Radovan Đoković

União Corinthians
- Position: Guard

Personal information
- Born: 26 March 1996 (age 29) Belgrade, Serbia, FR Yugoslavia
- Nationality: Serbian
- Listed height: 1.98 m (6 ft 6 in)
- Listed weight: 81 kg (179 lb)

Career information
- NBA draft: 2018: undrafted
- Playing career: 2012–present

Career history
- 2012–2017: Mega Basket
- 2014: → Napredak Kruševac
- 2015–2016: → Jagodina
- 2017: → Tamiš
- 2017–2018: OKK Beograd
- 2018: FMP
- 2018–2022: Borac Čačak
- 2022–2023: Mornar
- 2023–present: União Corinthians
- BCMU FC ARGES PITESTI / highlights =

= Radovan Đoković =

Serbian basketball player

Radovan Đoković (Радован Ђоковић; born 26 March 1996) is a Serbian professional basketball player for União Corinthians of the Brazilian League.

==Professional career==

===Mega Basket (2012–17)===
Đoković started his professional career with Mega in 2012–13 season and stayed with the club until the end of 2016–17 season. Over that timespan, he was loaned to several clubs, including Napredak Kruševac, Jagodina and Tamiš.

===2017–18===
For 2017-18 season, he signed with OKK Beograd, and in 2018 played with FMP Belgrade.

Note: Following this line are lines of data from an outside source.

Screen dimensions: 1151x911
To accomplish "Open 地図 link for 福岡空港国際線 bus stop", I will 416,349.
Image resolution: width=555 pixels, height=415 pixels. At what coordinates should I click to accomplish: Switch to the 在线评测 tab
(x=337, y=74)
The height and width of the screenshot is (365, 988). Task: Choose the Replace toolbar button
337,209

===Borac Čačak (2018–22)===
In 2018, he signed a contract with Borac Čačak. In his first season with the team, Đoković averaged 13.5 points, 3 assists and 3.3 rebounds while shooting 45.8% from the field. He led Borac Čačak to promotion of regional top-tier competition in 2019–20 season. Over the season, he averaged 14 points, 3.4 assists and 2.9 rebounds over 20 games played while shooting 47.3 from the field goal. In 2020–21 season, in January 2021 he suffered a season-ending injury against Budućnost. He appeared in 11 games including that game, averaging 6.6 points and 2.5 assists while shooting 27.6% from the field.

He returned to the action during the 2021–22 season, and appeared in 11 games, averaging 5.6 points on 34.7% shooting from the field. On 4 August 2022, Đoković signed one-year contract extension with Borac Čačak. On 19 December 2022, he parted ways with Borac.

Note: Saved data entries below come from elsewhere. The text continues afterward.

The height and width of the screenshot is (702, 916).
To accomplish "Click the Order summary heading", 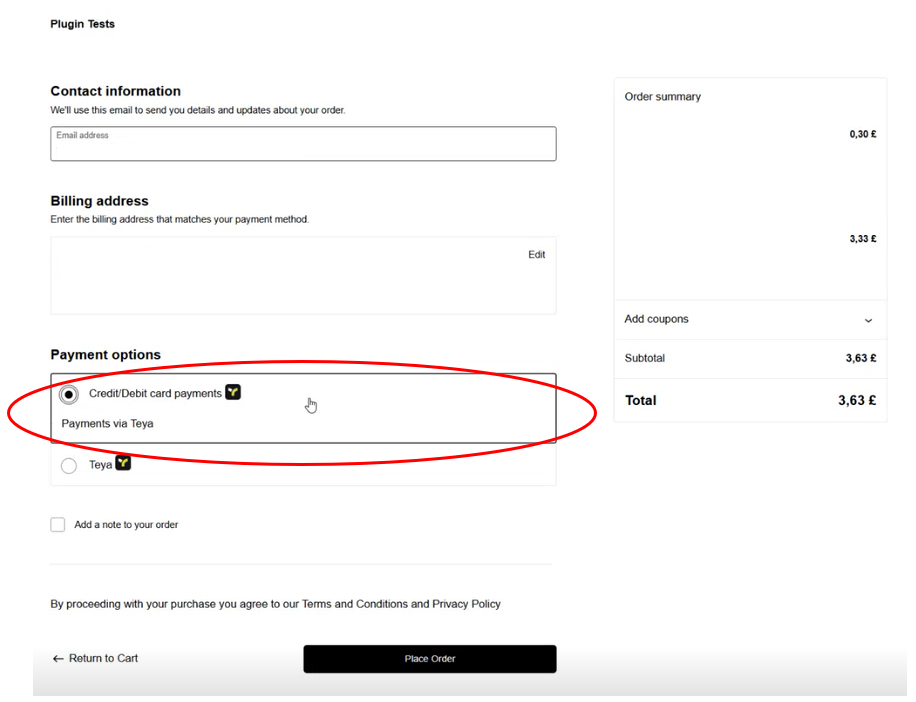I will 662,97.
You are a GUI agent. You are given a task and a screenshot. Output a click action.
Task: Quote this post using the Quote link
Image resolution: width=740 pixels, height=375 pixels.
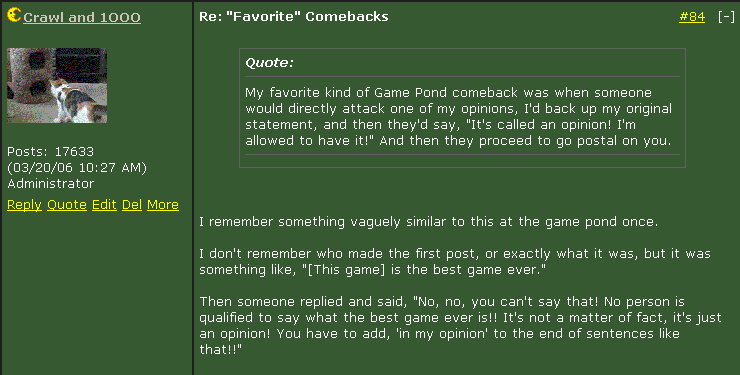pos(67,205)
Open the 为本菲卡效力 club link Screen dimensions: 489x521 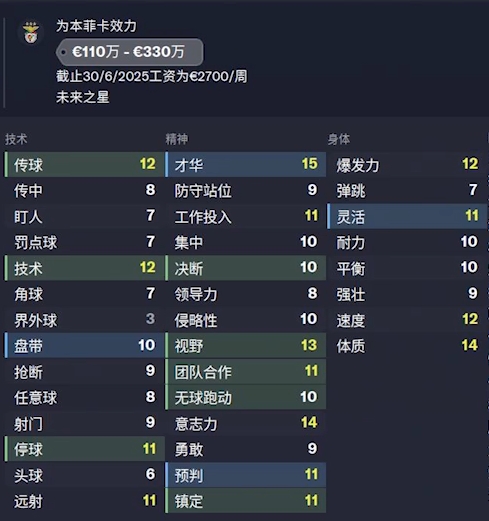click(x=96, y=26)
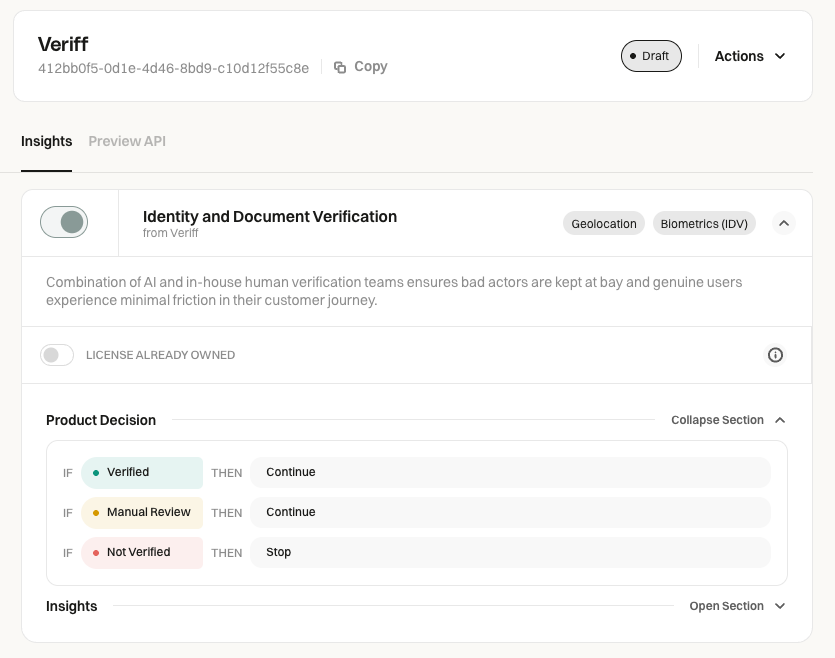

===Mornar Bar (2022–23)===
On 28 December 2022, Đoković signed a contract with the Montenegrin club Mornar until the end of the season. Over the 2022–23 season, he averaged 5.2 points on 32.7% shooting from the field, with 2.9 assists and 1.9 rebounds over 24 games.

===União Corinthians (2023–present)===
For 2023–24 season, Đoković signed with the Brazilian club União Corinthians.